TASK OBJECTIVE:
Nothing but the line holding "The width and height of the screenshot is (448, 215)." and the lines after it, through the end of the records, should be set down, each exactly as it is.

##### AVAILABLE RECORDS

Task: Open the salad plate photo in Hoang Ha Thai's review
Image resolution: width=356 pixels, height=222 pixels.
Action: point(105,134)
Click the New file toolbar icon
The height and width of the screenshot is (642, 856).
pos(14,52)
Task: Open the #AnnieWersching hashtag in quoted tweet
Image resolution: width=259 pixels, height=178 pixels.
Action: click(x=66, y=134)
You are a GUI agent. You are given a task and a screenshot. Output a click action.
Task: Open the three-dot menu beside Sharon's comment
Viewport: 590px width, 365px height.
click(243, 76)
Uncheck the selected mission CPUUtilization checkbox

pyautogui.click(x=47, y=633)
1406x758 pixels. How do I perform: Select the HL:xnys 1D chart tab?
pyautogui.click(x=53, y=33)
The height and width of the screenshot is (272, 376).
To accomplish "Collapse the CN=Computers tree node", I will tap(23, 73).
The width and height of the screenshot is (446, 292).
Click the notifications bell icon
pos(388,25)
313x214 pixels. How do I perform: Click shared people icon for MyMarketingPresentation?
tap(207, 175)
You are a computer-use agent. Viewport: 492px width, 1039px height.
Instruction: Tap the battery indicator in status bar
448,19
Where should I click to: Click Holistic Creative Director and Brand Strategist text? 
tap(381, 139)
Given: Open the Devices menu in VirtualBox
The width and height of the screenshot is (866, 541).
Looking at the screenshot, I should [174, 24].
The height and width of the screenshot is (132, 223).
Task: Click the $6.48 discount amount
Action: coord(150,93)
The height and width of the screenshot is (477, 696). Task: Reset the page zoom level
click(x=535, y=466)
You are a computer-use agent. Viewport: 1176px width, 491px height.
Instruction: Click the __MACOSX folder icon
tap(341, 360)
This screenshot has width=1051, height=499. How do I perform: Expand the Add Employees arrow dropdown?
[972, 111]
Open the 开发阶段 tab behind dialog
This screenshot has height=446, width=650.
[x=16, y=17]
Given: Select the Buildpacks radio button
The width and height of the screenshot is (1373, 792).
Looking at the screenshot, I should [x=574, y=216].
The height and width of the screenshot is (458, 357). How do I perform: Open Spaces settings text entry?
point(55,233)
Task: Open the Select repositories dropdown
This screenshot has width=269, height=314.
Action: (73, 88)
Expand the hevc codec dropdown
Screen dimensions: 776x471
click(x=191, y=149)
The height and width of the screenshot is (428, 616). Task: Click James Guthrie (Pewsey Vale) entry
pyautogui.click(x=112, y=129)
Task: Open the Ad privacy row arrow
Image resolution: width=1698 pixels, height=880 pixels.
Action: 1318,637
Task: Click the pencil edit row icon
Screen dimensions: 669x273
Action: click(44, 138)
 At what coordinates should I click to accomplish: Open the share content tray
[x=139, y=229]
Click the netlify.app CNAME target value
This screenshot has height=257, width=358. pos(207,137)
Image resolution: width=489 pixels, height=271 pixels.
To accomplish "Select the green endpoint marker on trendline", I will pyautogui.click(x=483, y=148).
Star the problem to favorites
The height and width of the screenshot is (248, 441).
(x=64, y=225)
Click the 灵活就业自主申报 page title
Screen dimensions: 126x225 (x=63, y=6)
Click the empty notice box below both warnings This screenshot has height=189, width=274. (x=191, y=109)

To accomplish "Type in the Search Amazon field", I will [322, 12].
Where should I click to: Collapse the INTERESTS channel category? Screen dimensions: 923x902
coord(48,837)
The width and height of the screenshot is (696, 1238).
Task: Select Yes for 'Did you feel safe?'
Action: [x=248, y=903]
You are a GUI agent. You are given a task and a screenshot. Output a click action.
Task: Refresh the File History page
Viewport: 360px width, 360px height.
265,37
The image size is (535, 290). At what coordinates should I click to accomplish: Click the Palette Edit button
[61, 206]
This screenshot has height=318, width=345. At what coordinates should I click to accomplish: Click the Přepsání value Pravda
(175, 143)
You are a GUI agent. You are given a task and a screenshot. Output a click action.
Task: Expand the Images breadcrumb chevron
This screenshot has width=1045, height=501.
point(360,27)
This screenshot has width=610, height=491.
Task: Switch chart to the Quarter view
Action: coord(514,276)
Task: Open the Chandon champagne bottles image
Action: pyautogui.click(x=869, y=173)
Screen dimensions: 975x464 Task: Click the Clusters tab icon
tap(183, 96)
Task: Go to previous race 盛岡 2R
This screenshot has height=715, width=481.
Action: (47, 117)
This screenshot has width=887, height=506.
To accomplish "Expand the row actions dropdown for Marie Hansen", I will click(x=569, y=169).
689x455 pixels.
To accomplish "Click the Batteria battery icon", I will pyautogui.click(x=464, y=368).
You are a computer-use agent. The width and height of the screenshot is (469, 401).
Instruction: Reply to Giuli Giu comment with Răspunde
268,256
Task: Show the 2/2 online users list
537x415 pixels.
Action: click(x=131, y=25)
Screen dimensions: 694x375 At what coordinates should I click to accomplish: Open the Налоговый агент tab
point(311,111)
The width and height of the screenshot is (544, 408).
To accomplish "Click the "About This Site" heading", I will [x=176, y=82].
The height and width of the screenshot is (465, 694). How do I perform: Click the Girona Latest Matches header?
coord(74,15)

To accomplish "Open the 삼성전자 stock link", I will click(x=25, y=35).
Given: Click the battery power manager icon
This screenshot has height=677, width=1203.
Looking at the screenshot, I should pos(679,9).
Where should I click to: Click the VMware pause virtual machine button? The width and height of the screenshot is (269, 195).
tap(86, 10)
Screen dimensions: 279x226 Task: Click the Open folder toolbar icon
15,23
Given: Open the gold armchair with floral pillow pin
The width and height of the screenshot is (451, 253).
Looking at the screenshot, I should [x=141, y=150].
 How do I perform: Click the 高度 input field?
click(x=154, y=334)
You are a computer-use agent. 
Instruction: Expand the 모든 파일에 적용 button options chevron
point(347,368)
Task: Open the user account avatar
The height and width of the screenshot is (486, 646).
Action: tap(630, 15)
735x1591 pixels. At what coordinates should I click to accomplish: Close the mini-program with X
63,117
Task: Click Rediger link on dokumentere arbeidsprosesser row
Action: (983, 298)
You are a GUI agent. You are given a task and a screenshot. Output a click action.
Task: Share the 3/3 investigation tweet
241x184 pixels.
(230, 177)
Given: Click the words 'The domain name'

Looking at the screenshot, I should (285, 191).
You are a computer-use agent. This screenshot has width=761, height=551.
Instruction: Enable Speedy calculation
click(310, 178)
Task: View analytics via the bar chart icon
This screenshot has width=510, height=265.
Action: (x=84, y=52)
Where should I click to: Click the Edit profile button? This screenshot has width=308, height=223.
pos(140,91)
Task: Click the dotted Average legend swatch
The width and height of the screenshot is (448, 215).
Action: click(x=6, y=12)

##########

SOLUTION TO THIS EXERCISE:
The width and height of the screenshot is (448, 215).
Action: click(x=6, y=12)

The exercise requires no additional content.